Saved entries

*** Begin section ***

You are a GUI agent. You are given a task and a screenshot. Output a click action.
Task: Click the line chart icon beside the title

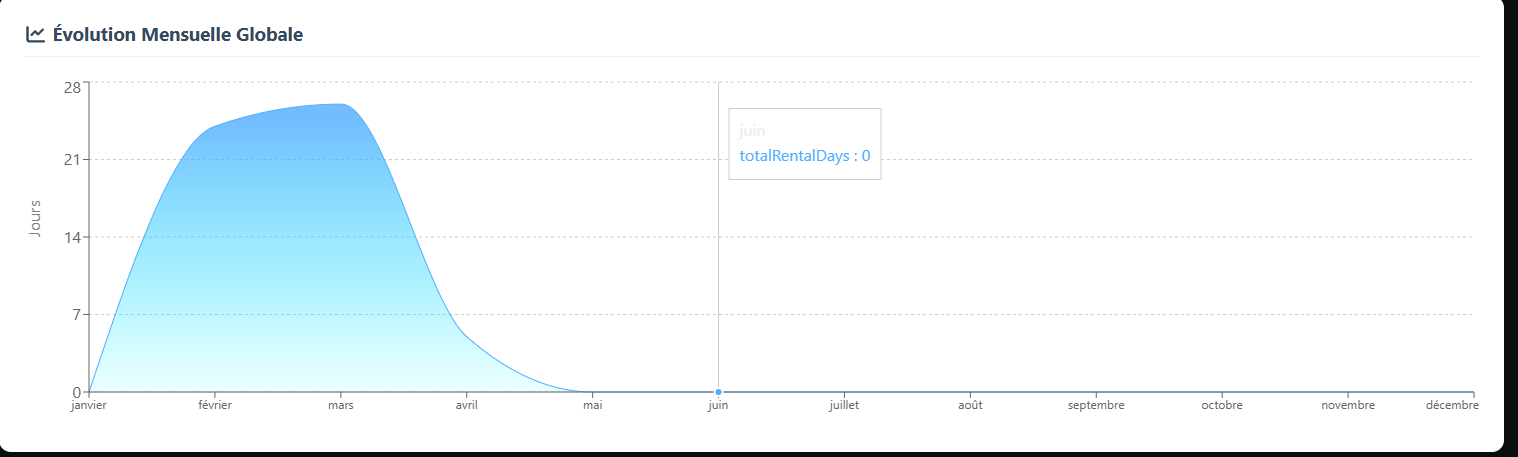(x=35, y=35)
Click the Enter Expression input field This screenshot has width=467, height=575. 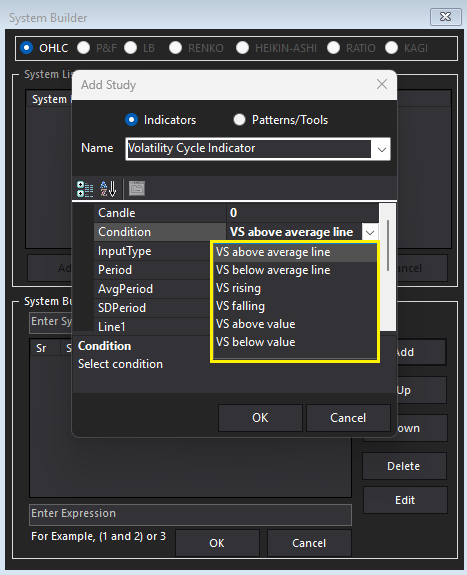click(190, 514)
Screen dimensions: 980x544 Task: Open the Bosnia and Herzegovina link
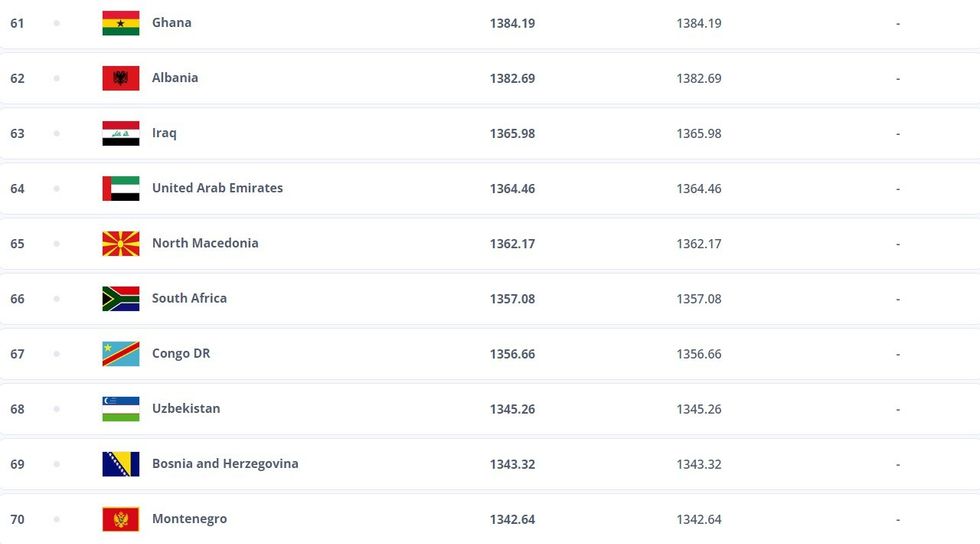click(x=225, y=464)
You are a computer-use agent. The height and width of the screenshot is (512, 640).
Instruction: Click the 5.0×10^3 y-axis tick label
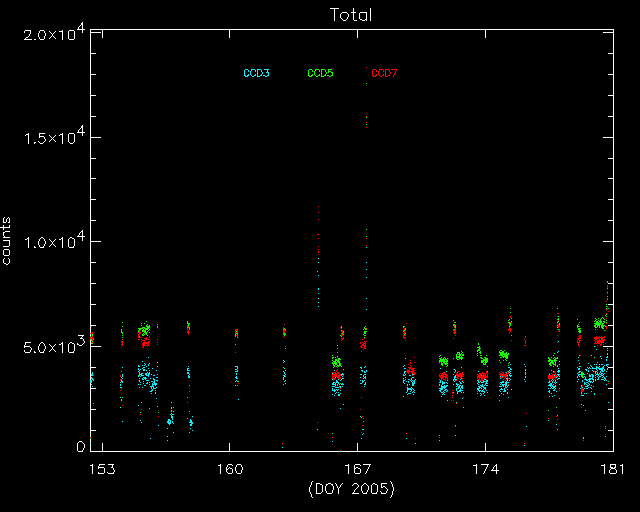pyautogui.click(x=51, y=347)
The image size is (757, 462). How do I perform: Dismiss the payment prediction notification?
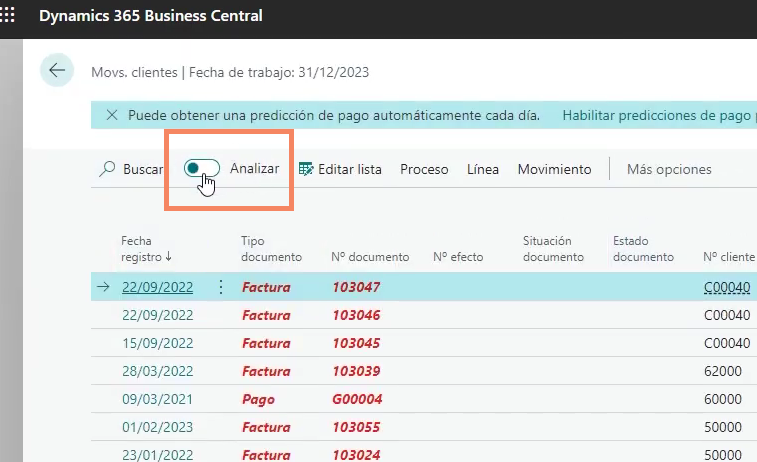click(x=111, y=115)
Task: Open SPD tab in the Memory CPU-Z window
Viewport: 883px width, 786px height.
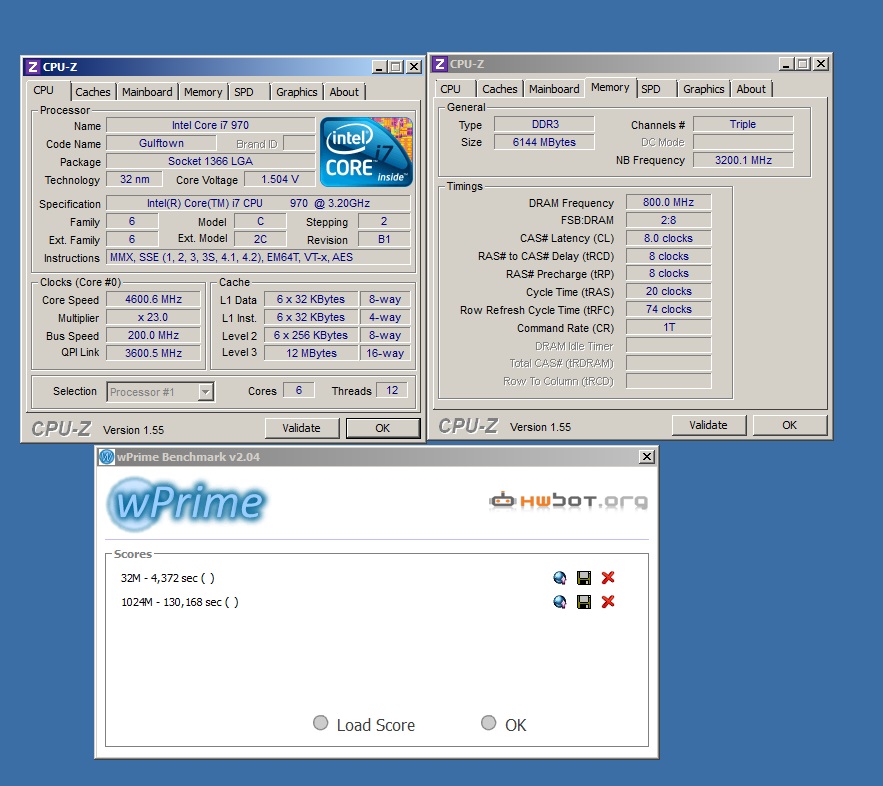Action: tap(651, 89)
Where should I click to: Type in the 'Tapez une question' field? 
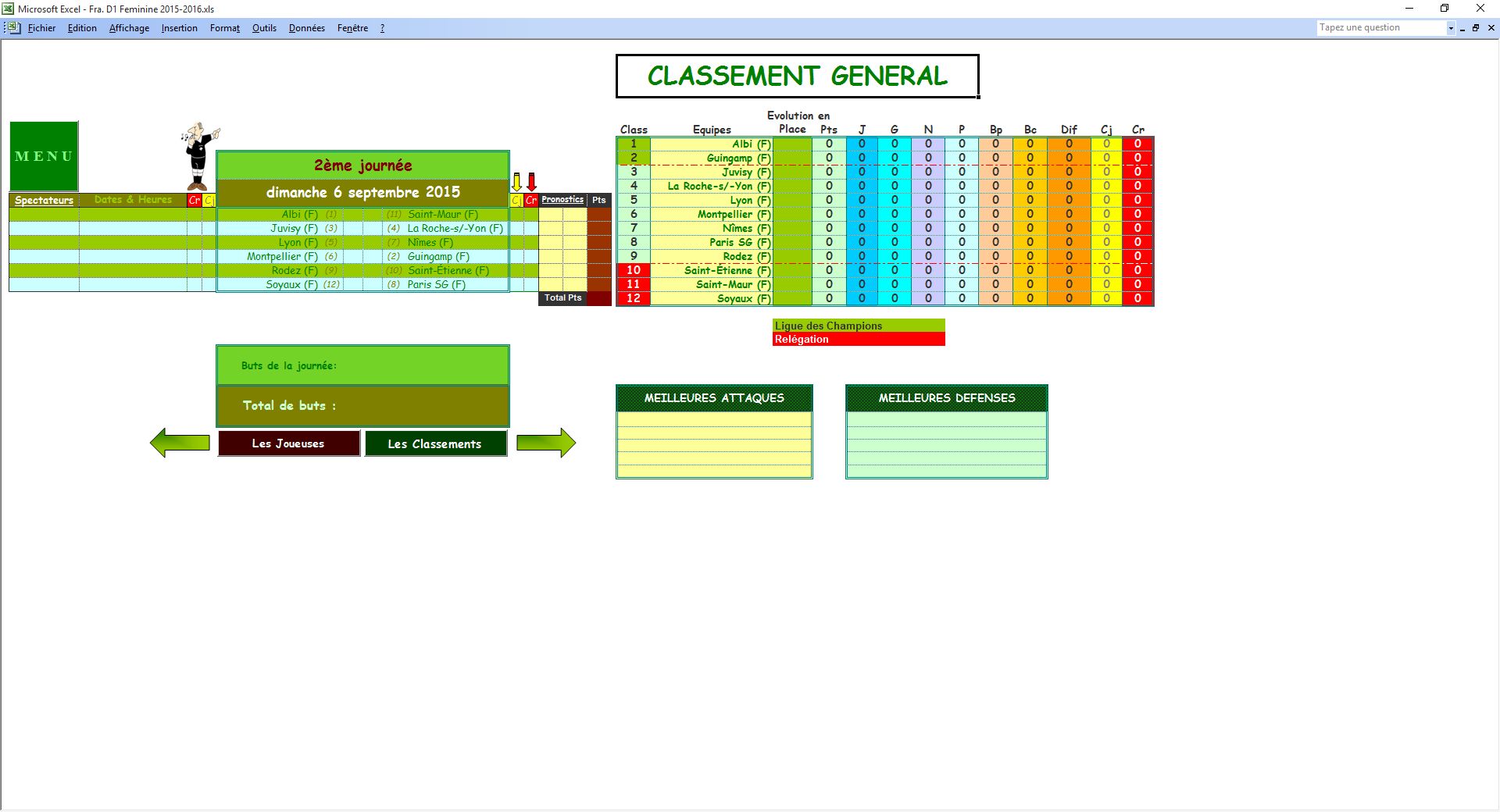coord(1380,28)
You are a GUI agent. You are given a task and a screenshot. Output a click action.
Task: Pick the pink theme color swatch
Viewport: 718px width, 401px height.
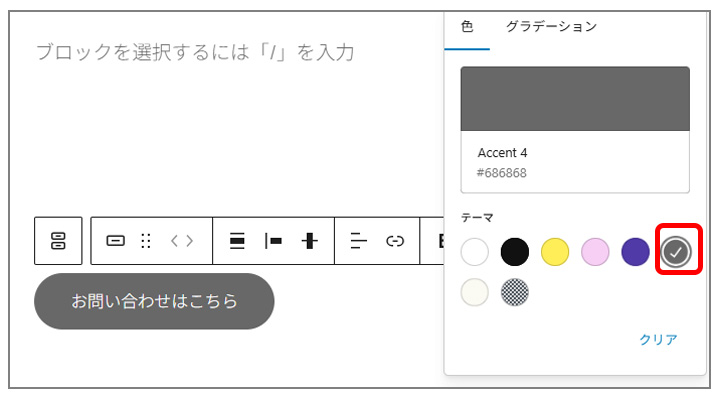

*** End section ***

Repeat word for word the lines beginning at the one with "The image size" and ending at the final line of the records above, both included, and no others. Leave the pictures out.

The image size is (757, 462). How do I perform: Dismiss the payment prediction notification?
click(x=111, y=115)
Task: Open SPD tab in the Memory CPU-Z window
Viewport: 883px width, 786px height.
Action: tap(651, 89)
Where should I click to: Type in the 'Tapez une question' field? 
coord(1380,28)
You are a GUI agent. You are given a task and a screenshot. Output a click action.
Task: Pick the pink theme color swatch
Viewport: 718px width, 401px height.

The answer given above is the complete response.